The importance of nutrition in medical sociology is evidenced by the program of work before that section at the present annual meeting, wherein it is given a prominent place. It will, then, speak for itself. But I am constrained in this connection to refer again to the remarkable experiences of the late Miss Margaret McMillan mentioned in her book The Nursery School (1930). Here she has described the weakly, ill-nourished, and ill-conditioned children of the slums who come for admission to the nursery school at Deptford—children who are rachitic and bronchitic; children with inflammatory states of the nose, ear, and throat; children who have adenoids and dental caries.
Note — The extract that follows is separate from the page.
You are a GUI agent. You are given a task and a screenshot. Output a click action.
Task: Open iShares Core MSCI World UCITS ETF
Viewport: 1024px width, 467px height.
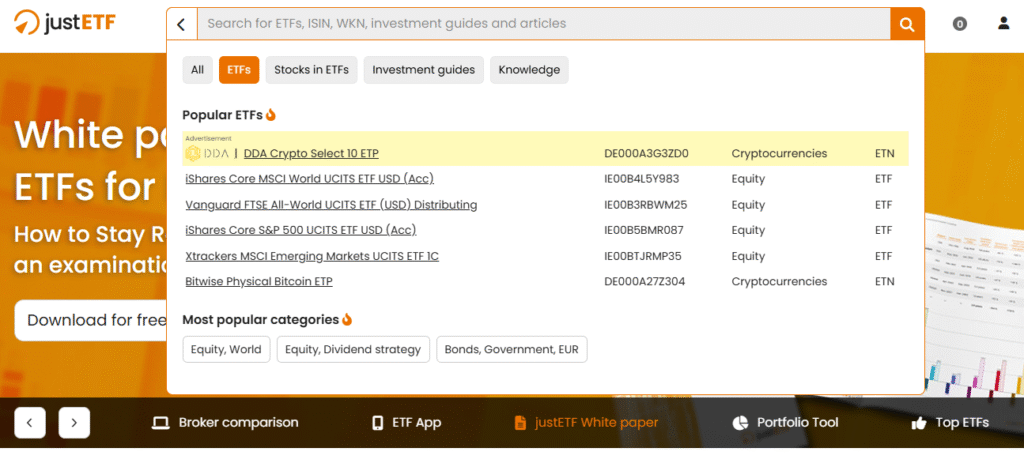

After they have been nurtured and properly fed for a few years, they are, she says, almost all cured of any ailments from which they may have suffered on their entrance to the school. They are all straight and well grown; the average child is well made with a clean skin, is alert, sociable, and eager for life and new experience. “He does not need to see the doctor or the dentist, and he has none of the minor ailments that affect the children of the slums.”
Surely, we have in experiences such as this the root of the whole matter. We now know that large numbers of our people have not the means wherewith to provide themselves with proper food even though they had the knowledge to enable them to judge what is proper—a state of affairs damnatory of our civilization. But it would be wrong to suppose that poverty is the only cause of faulty nutrition. “Access to abundance of food does not necessarily protect from the effects of food deficiency, since a number of factors—penury, prejudice, ignorance, habit—often prevent the proper use and choice of health-giving foods.”4 To these impediments to normal nutrition, I would add indifference, neglect, and the weak indulgence of their children by many well-to-do parents, which fosters tastes and habits detrimental to normal growth, nutrition, and health.
Education of the people and the better education of ourselves: these are urgent necessities. It may be that the medical curriculum is already overgrown. If so, let it be pruned; let us teach the student less about “disease” and drugs and more about “health” [and] more about nutrition, which is the very basis of health.
I come now to the last of the sections—that of the History of Medicine. In this history no chapter is more romantic, more inspiring, more replete with hope for the future of our calling and for the well-being of mankind than that dealing with the newer knowledge of nutrition. Its opening pages tell of the dawning idea of the relation of certain diseases, notably scurvy and beriberi, to defects in food. These are succeeded by others describing the discovery of vitamins. As the story unfolds, the numbers of these and of other elements and complexes found to be necessary for normal nutrition increase, and the conception of disease as a manifestation of disturbed structure or functions of the body consequent of faulty feeding and of the faulty nutrition resulting therefrom comes into being. Patient research, the discovery of facts, generalizations from facts, the prediction of fresh facts—its pages tell of these. These are the ways of science; these are the ways in which the science of nutrition has been built up.
By Major-General Sir Robert McCarrison, CIE, MD, D.Sc, LLD, FRCP, IMS (Ret.), Oxford. British Medical Journal, London, Saturday, September 26th, 1936.
1. McCarrison. Cantor Lectures. Royal Society of Arts, 1936.
2. Report on the Physiological Bases of Nutrition. League of Nations Health Organization, Geneva, 1935.
3. Garrison’s History of Medicine. Philadelphia and London, 1929.
4. McCarrison. Studies in Deficiency Disease, pp. 3–10. London, 1921.
5. Mason. Amer. Journ. Anat., vol. 57, no. 2, September 15, 1935.